Background information
- Origin: Toronto, Ontario, Canada
- Genres: Pop rock; rap rock; hip hop;
- Years active: 1998–2015; 2020–2021; 2024–present;
- Label: Universal Motown/Universal Music
- Members: Tyler Armes; Patrick Gillett; Cameron Hunter; Andrew "Marty" Martino; Martin "Bucky" Seja;
- Past members: Kyle "Kap" Fairlie; Dave "D!ggy" Ferris; Matt Campitelli; Mitchell Wong; Kierscey Regozo;
- Website: downwithwebster.com^{[dead link]}

= Down with Webster =

Canadian rap rock band

Down with Webster is a Canadian rap rock band from The Beaches area of Toronto who signed with Universal Motown in April 2009. The band first achieved commercial success with the release of the 2009 EP, Time to Win, Vol. I which consisted of the singles "Rich Girl$", "Your Man" and "Whoa Is Me". Their major-label debut album, Time to Win, Vol. II (2011) featured the track "She's Dope". The 2014 follow-up album Party for Your Life included the songs "One in a Million" and "Chills." The band has been nominated for Juno Awards, MuchMusic Video Awards and Canadian Radio Music Awards.

==History==

===1998–2007: Career beginnings===
Down with Webster originally started as an instrumental jazz band that was formed in a music class at Glen Ames Senior Public School in 1998 by band members Patrick Gillett and Tyler Armes. They, along with the original members of the band, quickly named the group toward the end of class after the beloved titular character from the 80s sitcom Webster, who is played by Emmanuel Lewis. Following a victory at their school's "Battle of the Bands" competition, the group was joined by Andrew Martino and Martin "Bucky" Seja, students from Cardinal Carter Academy for the Arts, and other members who attended Malvern Collegiate Institute. As a jam band, they made reggae, funk and jazz inspired music in Armes' father garage. Hip-hop elements were incorporated into their music once Seja became a part of the group and rapped along with Gillett, who also brought an influence of blues rock to the band.

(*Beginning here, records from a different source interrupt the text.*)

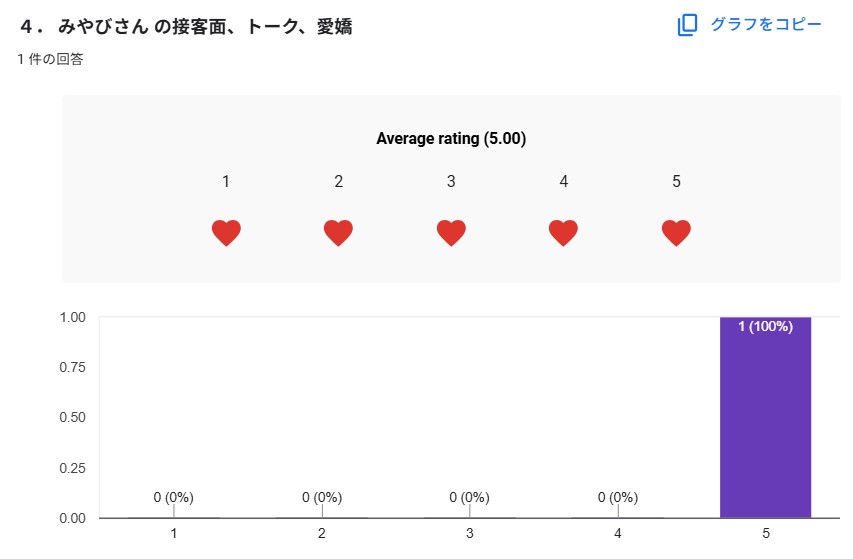Click the "1 件の回答" response count
Image resolution: width=853 pixels, height=559 pixels.
(50, 60)
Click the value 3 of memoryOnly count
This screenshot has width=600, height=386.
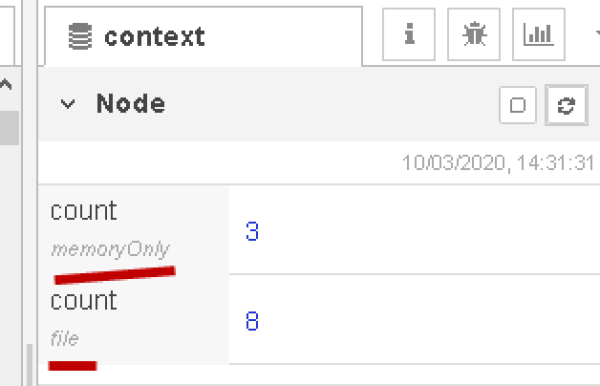click(x=252, y=231)
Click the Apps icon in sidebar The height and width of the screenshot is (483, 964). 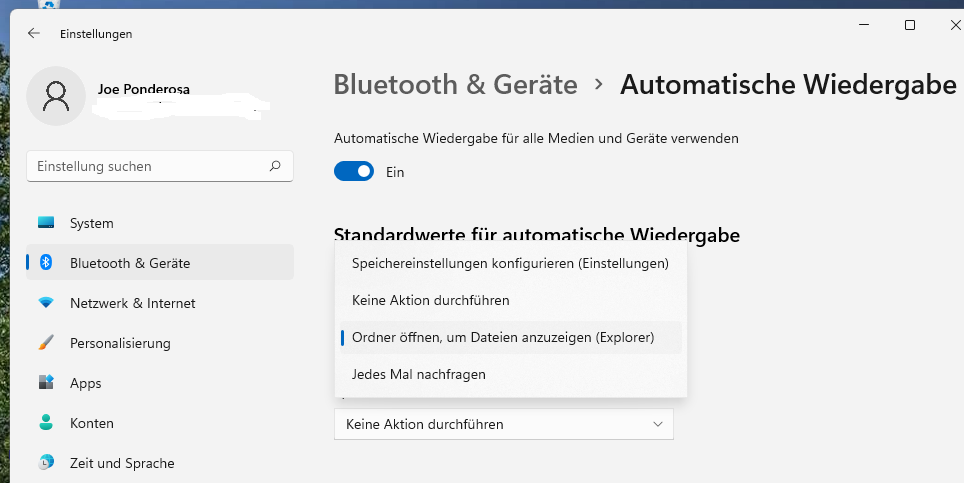(x=46, y=383)
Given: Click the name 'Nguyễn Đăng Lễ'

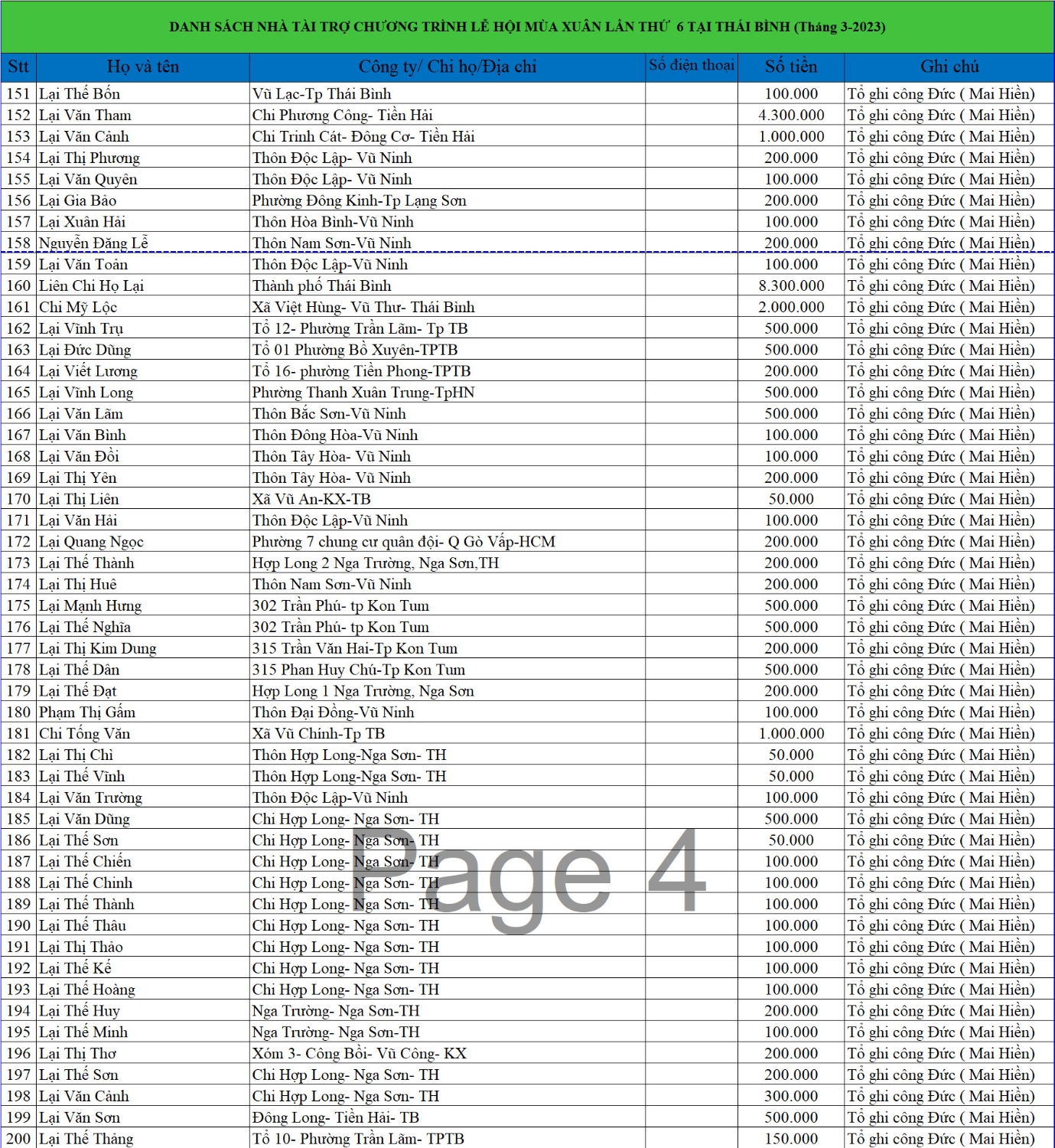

The band released a six-track CD-R EP titled The Reverb Session July '03. This release was primarily sold at concerts in 2003 and 2004. Hype man Kyle "Kap" Fairlie, a former actor whose voice work includes roles in the Nelvana series Redwall, Franklin, Babar and Rolie Polie Olie, and the film The Little Bear Movie, and rapper Cameron "Cam" Hunter would later join the band's lineup. In 2007, the band released their debut independent self-titled album.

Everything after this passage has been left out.